Renew and acknowledge service user SSL certificates

Aiven for Apache Kafka® automatically generates a new SSL certificate for service users about three months before the existing certificate's expiration date. This new certificate includes a renewed private key.

SSL certificate renewal schedule

SSL certificates for Aiven for Apache Kafka® services are valid for 820 days, approximately two years, and three months. This renewal involves regenerating the SSL certificate and its private key to enhance security. Renewal notifications are sent to project administrators, operators, and technical contacts. The current certificate stays valid until expiration to ensure a smooth transition.

Download the new SSL certificates

Once renewed, you can download the new SSL certificate from the Aiven Console, Aiven API, or Aiven CLI.

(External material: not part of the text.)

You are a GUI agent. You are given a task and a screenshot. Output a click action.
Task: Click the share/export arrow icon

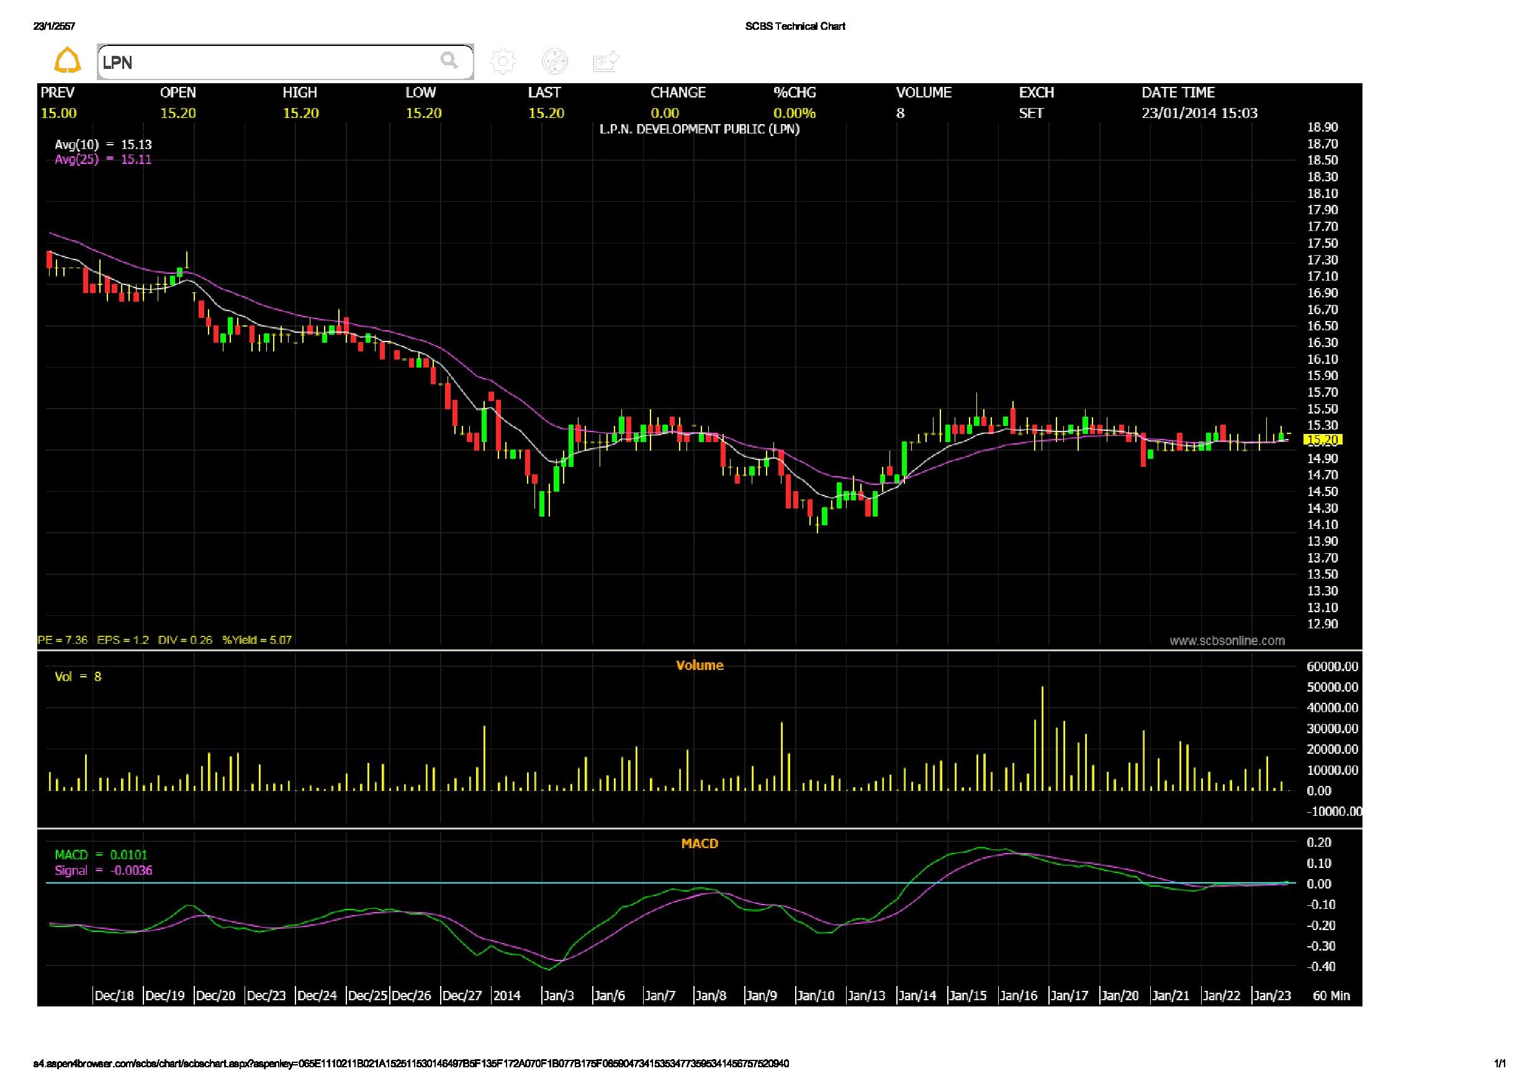pyautogui.click(x=606, y=62)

If your Aiven for Apache Kafka service has a certificate about to expire, the Aiven Console will display a notification on the service page, prompting you to download the new certificate.

Apache Kafka service user SSL certificate expiring message

To download the new certificate,

  1. Access the Aiven Console.
  2. Select your Aiven for Apache Kafka service.
  3. Click Users in the sidebar.
  4. Select the required user and click Show access key and Show access cert to download the new certificate.

Apache Kafka service user SSL certificate and access key download

note

You can also use the Aiven CLI command avn service user-creds-download to download the renewed SSL certificate and key.

Acknowledge new SSL certificate usage

Confirm that the new certificate is in use to stop receiving notifications about certificate expiration.

To acknowledge the new SSL certificate with the Aiven Console:

  • Select ... next to the certificate.
  • Select Acknowledge certificate.
note

You can also use the Aiven CLI command avn service user-creds-acknowledge to acknowledge the user credentials. Similarly, the Aiven API provides a way to acknowledge the new SSL certificate through the Modify service user credentials endpoint:

curl --request PUT \
--url https://api.aiven.io/v1/project/<project>/service/<service>/user/<username> \
--header 'Authorization: Bearer <bearer token>' \
--header 'content-type: application/json' \
--data '{"operation": "acknowledge-renewal"}'

Turn off certificate expiration notifications for SASL services

When using SASL authentication in Aiven for Kafka services, you might still receive certificate expiration notifications, even if your service doesn't use certificates for authorization. Aiven updates certificates across all services to maintain security standards, which includes services that combine TLS encryption with SASL authentication.

To turn off these notifications:

  1. Access the Aiven Console.
  2. Select your Aiven for Apache Kafka service.
  3. Click Service settings from the sidebar.
  4. Scroll to Advanced configurations, and click Configure.
  5. Click Add configuration options.
  6. Search for kafka_authentication_methods.certificate and disable it.